A B C D E F G H I J K L M N O P Q R S T U V W X Y Z

PAGE, Patti

(b Clara Ann Fowler, 8 November 1927, Muskogee OK; d 1 January 2013, Encinitas CA) Pop singer with 78 hits '48-62 on Mercury, a great many top tens '50-54: her distinctive vocal colour and good diction made her a natural star of the era, though without much style. She sang on Chicago radio '47 with the Jimmy Joy band; Joy's road manager Jack Rael became her manager, sometimes led the studio band on her records; she appeared on the then-important Breakfast Club on Chicago radio and sang with the Benny Goodman Septet in Spring '48.

On the young Mercury label with A&R chief Mitch Miller, just as tape recording in studios became standard and the 45 r.p.m. record was launched, she benefited from new technology: many of her hits were double-tracked duets with herself, which sounded very high-tech then, and some listeners associated it with the new 45, but the 78 sounded exactly the same, and the effect could not then be reproduced on stage, which was startling for fans at first: when she started singing she didn't sound like the record. Her first hit was 'Confess' mid-'48, first top ten 'I Don't Care If The Sun Don't Shine' '50, first no. ones 'All My Love' (French song adapted by Mitchell Parrish), 'Tennessee Waltz' (by Redd Stewart and Pee Wee King), both '50, then 'I Went To Your Wedding' '52: the last two were no. 1 for 13 and ten weeks respectively, but the nursery rhyme 'Doggie In The Window', no. 1 for only eight weeks in '53, seemed to go on for ever, and was a kind of nadir in pop music.

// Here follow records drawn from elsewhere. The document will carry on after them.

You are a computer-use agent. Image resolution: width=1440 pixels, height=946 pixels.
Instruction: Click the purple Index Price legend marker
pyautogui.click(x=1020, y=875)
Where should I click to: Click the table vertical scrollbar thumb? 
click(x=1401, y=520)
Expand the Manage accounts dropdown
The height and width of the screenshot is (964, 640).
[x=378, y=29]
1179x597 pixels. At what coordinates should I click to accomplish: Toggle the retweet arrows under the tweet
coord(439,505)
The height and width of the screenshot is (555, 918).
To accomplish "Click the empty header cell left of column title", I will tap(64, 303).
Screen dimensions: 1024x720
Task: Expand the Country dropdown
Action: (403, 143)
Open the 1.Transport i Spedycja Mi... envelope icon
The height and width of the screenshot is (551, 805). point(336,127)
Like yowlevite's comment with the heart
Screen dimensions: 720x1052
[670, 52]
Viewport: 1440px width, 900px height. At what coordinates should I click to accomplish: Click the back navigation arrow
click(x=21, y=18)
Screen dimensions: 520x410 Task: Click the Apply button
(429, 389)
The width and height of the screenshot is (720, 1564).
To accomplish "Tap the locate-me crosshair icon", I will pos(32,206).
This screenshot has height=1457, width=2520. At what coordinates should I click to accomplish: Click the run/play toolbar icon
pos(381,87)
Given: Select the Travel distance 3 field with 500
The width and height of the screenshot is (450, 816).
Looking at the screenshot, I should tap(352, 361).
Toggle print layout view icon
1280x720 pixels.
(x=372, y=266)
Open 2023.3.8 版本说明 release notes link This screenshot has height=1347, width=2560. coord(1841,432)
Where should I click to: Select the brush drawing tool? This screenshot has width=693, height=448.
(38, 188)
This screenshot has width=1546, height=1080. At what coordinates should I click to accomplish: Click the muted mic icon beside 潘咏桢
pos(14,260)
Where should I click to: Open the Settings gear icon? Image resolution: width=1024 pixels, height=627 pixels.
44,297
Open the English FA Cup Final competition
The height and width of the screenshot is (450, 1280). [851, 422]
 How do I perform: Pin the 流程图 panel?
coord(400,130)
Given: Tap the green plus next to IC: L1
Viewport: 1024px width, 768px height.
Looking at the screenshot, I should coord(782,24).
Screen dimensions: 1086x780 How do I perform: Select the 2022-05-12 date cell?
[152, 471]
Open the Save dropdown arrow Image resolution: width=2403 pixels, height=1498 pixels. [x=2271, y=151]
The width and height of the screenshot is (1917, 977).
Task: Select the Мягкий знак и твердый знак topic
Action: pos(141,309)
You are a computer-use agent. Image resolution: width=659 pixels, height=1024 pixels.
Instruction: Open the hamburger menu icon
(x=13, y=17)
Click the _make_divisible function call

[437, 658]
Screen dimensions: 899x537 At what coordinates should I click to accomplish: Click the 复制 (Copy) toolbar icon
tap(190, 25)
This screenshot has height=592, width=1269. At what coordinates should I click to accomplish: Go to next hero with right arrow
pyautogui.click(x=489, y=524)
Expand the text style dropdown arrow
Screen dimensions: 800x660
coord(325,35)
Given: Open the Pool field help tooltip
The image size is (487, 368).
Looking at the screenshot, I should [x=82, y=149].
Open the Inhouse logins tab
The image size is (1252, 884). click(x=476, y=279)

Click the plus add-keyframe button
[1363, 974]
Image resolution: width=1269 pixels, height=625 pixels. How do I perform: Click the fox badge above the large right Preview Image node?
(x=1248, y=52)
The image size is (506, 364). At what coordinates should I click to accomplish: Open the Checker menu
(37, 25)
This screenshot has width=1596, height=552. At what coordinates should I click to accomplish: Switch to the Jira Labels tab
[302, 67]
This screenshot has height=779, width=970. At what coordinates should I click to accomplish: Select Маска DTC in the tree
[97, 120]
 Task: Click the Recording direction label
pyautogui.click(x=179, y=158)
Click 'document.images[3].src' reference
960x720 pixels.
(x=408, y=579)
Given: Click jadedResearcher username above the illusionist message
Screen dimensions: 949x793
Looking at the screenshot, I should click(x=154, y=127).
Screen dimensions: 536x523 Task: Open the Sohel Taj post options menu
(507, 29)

She had many more hits, but no more chart-toppers.

It was a time when song pluggers were still at work, and a new song would get more than one recording: Jo Stafford did 'You Belong To Me', Joni James 'Why Don't You Believe Me', Les Paul and Mary Ford 'Mockin' Bird Hill', Sauter-Finegan 'Now That I'm In Love', Joan Weber 'Let Me Go, Lover'; Page had hits with all of them, as well as 'Steam Heat' (from Broadway hit The Pajama Game), many more. Many of her hits had a country flavour: 'Detour', 'Mister And Mississippi', 'Changing Partners', 'Cross Over The Bridge', along with a few more on Columbia; her last top 40 was a film theme, 'Hush, Hush, Sweet Charlotte' '65. She made country albums on Mercury (Country Hits) and Columbia (Gentle On My Mind). Along with Stafford, Kay Starr and Rosemary Clooney she was one of the biggest female stars of the early '50s.